PORDENONE. Andare a fare un giro in centro, per acquisti natalizi o per fare una passeggiata e trovare qualcuno che con un sorriso offrirà un abbraccio. Un abbraccio vero, caldo e avvolgente, senza altri fini se non ritrovare la bellezza di un gesto di affetto, condivisione e vicinanza con un gesto di gentilezza disinteressata. E’ quello che potrà capitare domani dalle 16 in piazzetta Cavour e dintorni, dove un gruppo di amici, riunitisi sotto la sigla Regalo Abbracci Pordenone porterà in città l’esperienza dei Free Hugs, un esperimento sociale nato in Australia e poi diffusosi in tutto il mondo: dopo un’iniziale diffidenza le persone si lasciano andare, si fidano e seguono l’onda delle emozioni, moltiplicando energie positive.

imagesAccettare un abbraccio da uno sconosciuto/ sconosciuta può essere un’esperienza dirompente, bella, entusiasmante. Chiunque potrà partecipare al flash mob in modo spontaneo, ricevere e donare abbracci.
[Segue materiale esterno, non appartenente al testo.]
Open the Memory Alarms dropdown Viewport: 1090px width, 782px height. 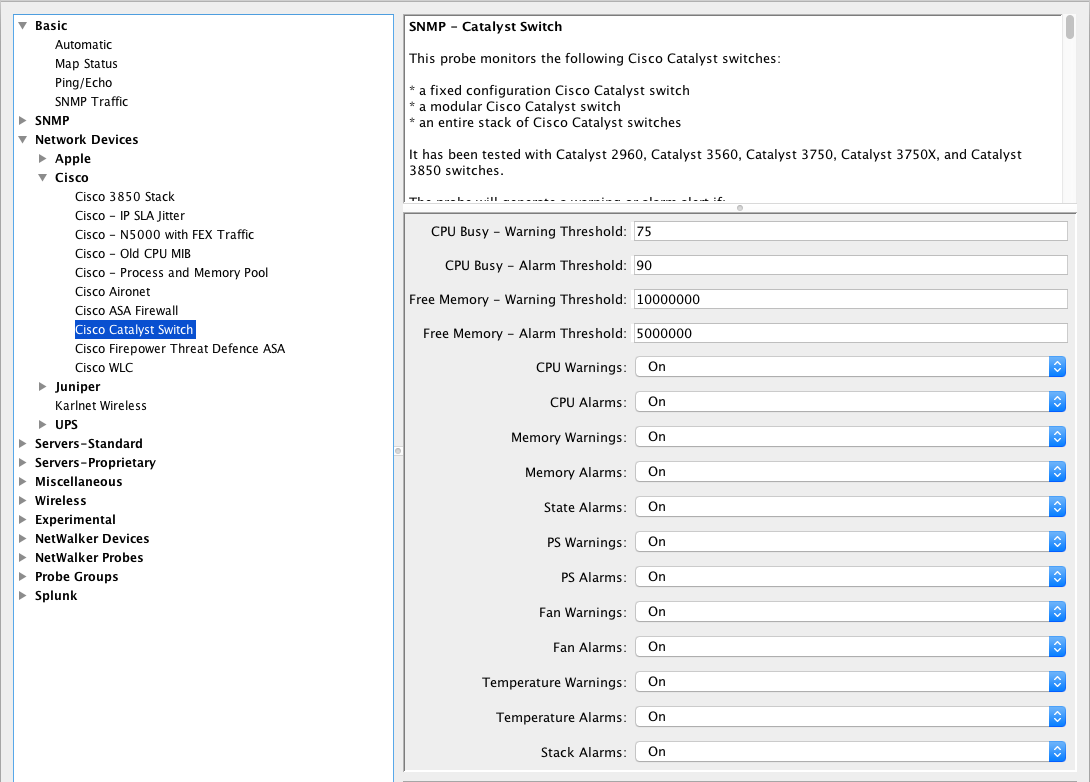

Un abbraccio è un gesto semplice ma ricco di significati, che impegna tutti i nostri sensi: ci si guarda, si entra in contatto e per quel tempo breve ci si fida uno dell’altro. Un abbraccio è quasi una prova di fiducia, prima ancora che una dimostrazione d’affetto, soprattutto se l’invito ad abbracciarlo proviene da qualcuno che non conosciamo. “Ci si abbraccia per ritrovarsi interi” scriveva Alda Merini, antiche tradizioni dicono che quando abbracciamo qualcuno in modo sincero, guadagniamo un giorno di vita e le neuroscienze evidenziano come fra due persone che si abbracciano, anche se estranee, avvengano fenomeni di sincronizzazione cerebrale che rendono più simili e armonici i loro tracciati encefalografici. L’abbraccio, questa breve parentesi che ci spinge verso l’altro e ci fa sentire accolti, ha una funzione terapeutica: aumenta la sensazione di benessere e di fiducia verso gli altri.